If an episode of The Twilight Zone were spiced with a heaping helping of sexual innuendo and dashed with an exhaustively moral message, the result would look a lot like Will Success Spoil Rock Hunter? Written in the 50s by George Axelrod, the story feels every bit like the campy satire of its time. Although Axelrod pokes fun at the Hollywood formula, his story also blatantly subscribes to it. While the characters joke about the shortcomings of filmmaking, they themselves are Tinseltown caricatures: the dumb blonde actress, the easily outraged producer, the perverse veteran, the jaded artist, and the wowed yokel. Complementing the two-dimensional personalities are the thin plot and over-the-top acting. Still, like the beautiful star at the heart of the action, the show is delightful to watch in spite of its vapid quality.

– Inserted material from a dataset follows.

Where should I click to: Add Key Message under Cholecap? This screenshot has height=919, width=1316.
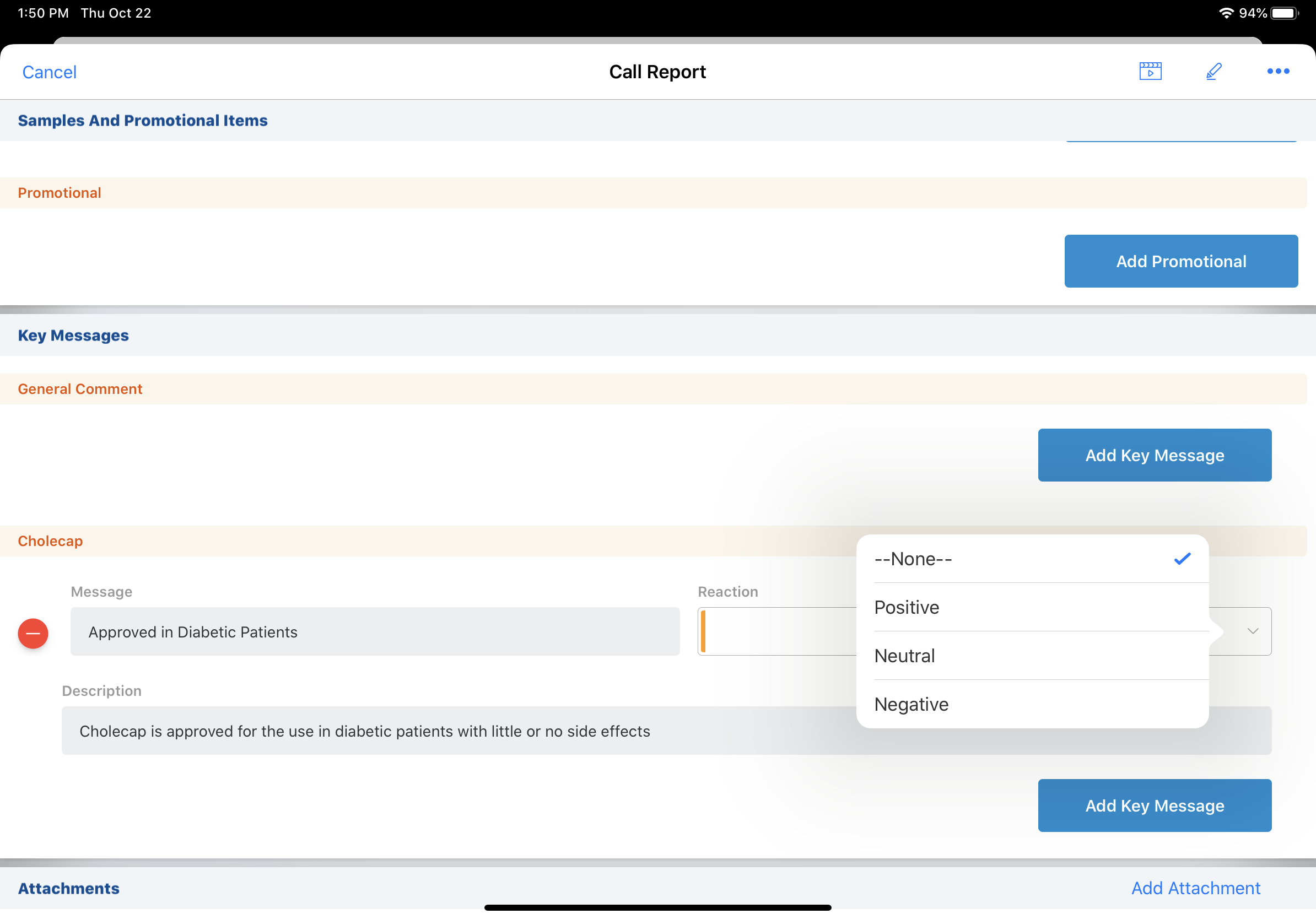[1155, 805]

If there were a list of all the stereotypical requisites for being a loser, reporter George MaCauley (Morgan Sills) might check off each item: living with family through adulthood, inexperience with women, a squeaky voice, and, to top it all off, a tacky bowtie. When he's sent to interview sex symbol Rita Marlowe (Jennifer Danielle), the contrast between elite and geek accentuates his shortcomings. What's a man to do to improve himself? Make a deal with the devil, of course!
Lucky (or unlucky, as it turns out) for George, Rita's agent, Irving LaSalle (Tuck Milligan), just happens to hail from Hell. Not the devil himself, he explains that he "merely works in the literary department" down there. Irving offers George a tempting deal: exchanging wishes for pieces of his soul.

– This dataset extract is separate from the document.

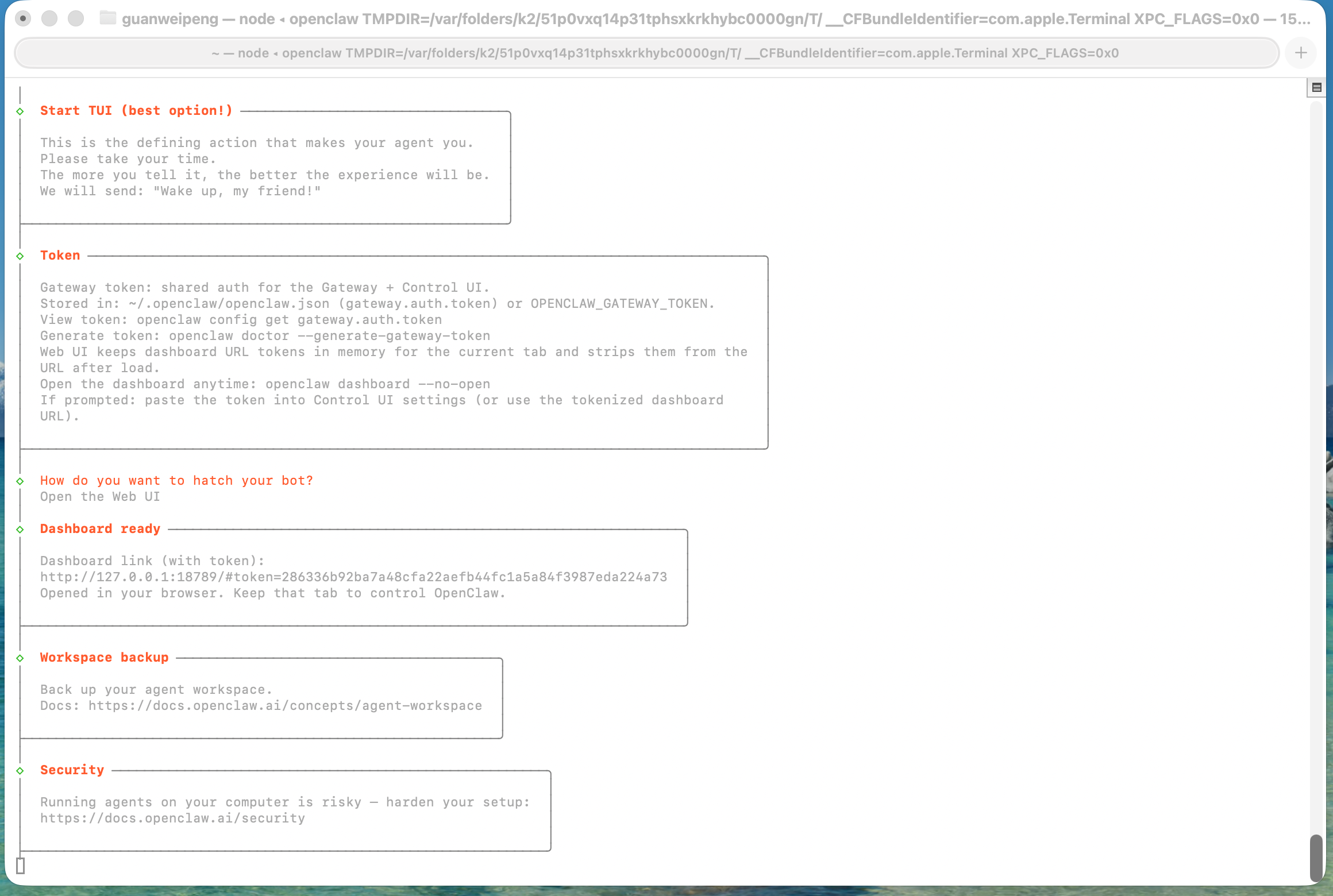Screen dimensions: 1333x896
Task: Click the zoom window button
Action: [75, 18]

Milligan takes a little while to settle into his role, but when he does, he revels in the deliciously evil dialogue. Finishing every line by rising in pitch and suggestively trailing off, his Irving is equal parts master manipulator and English gentleman. The sneering-yet-suave tempter act has been done many times before, but Milligan seems to be having such fun camping it up that you can't resist enjoying every time he pops onstage to torment George.
Compared with Irving's smooth certainty, George is a bumbling bundle of nerves with an expression that suggests he's forever on the cusp of exclaiming "gee-golly!" Even though George receives his initial wishes for love, success, and charm, he still lapses into his old self. While his schoolboy shtick gets a little irritating, Sills shifts from doofus to debonair in a way that's natural and funny. His portrayal manages to be both a tribute to and a parody of the lovable loser of classic films.

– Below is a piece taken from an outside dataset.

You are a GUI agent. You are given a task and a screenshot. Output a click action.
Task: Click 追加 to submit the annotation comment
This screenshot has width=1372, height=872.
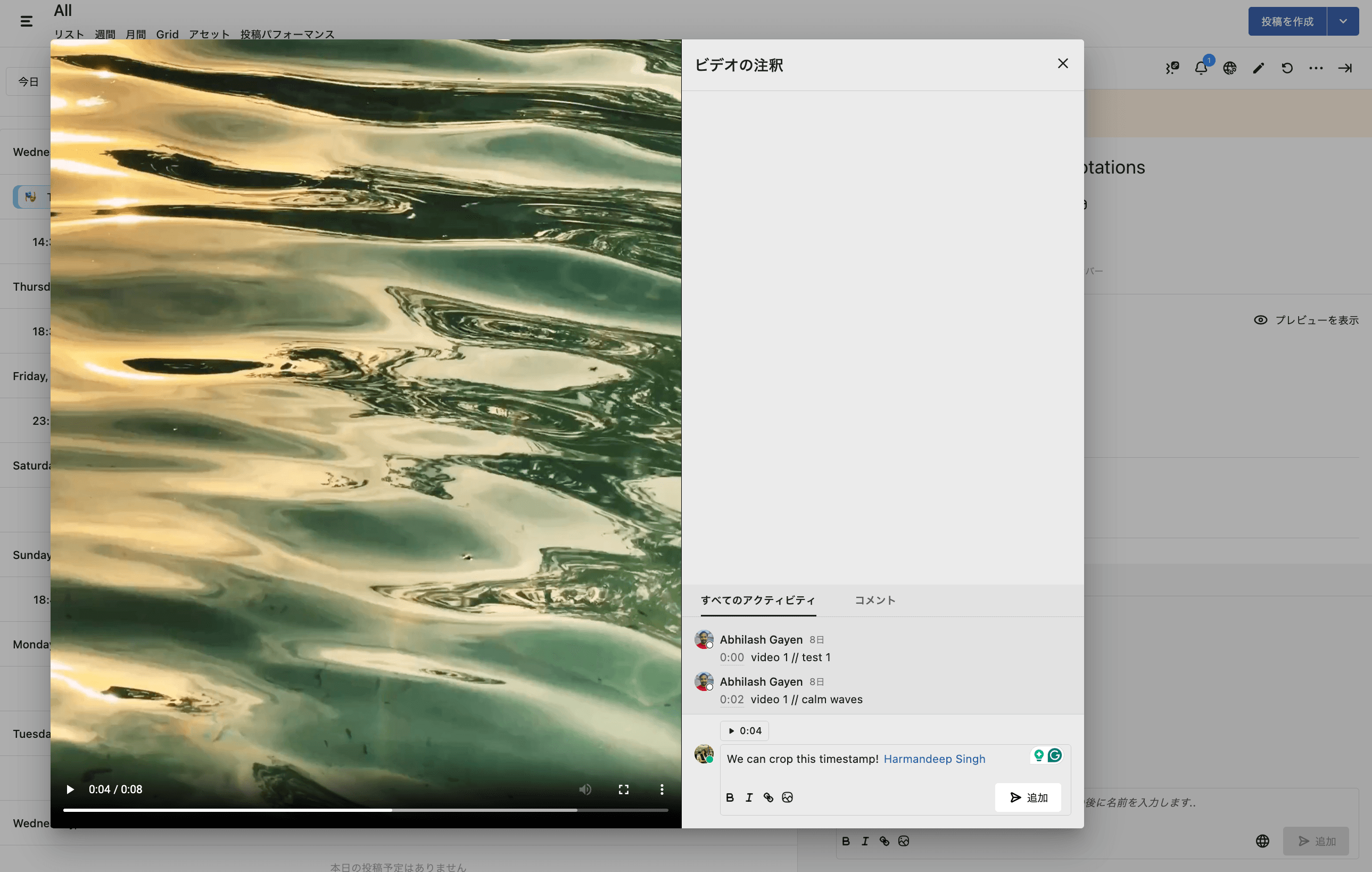(1028, 797)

The plot itself is rooted in movie-making. Rita is planning to star in a film adaptation of a successful play by a rising-star writer, Michael Freeman (Eric Rubbe). Michael, a love interest of Rita's, also intends to pen the screenplay. But with no writing talent (his only article was a profile of one Rock Hunter), George uses two of his wishes to usurp poor Michael both romantically and professionally.
Oddly, George's wishes grow more selfless as his soul-shedding continues. He even forges a friendship with Michael that ends with unexplainable sacrifices by each of them at the play's conclusion. After more than an hour of amusingly evil buildup, the solution to everyone's problems comes quickly and gets such a breezed-over explanation that it's reminiscent of a Scooby-Doo denouement.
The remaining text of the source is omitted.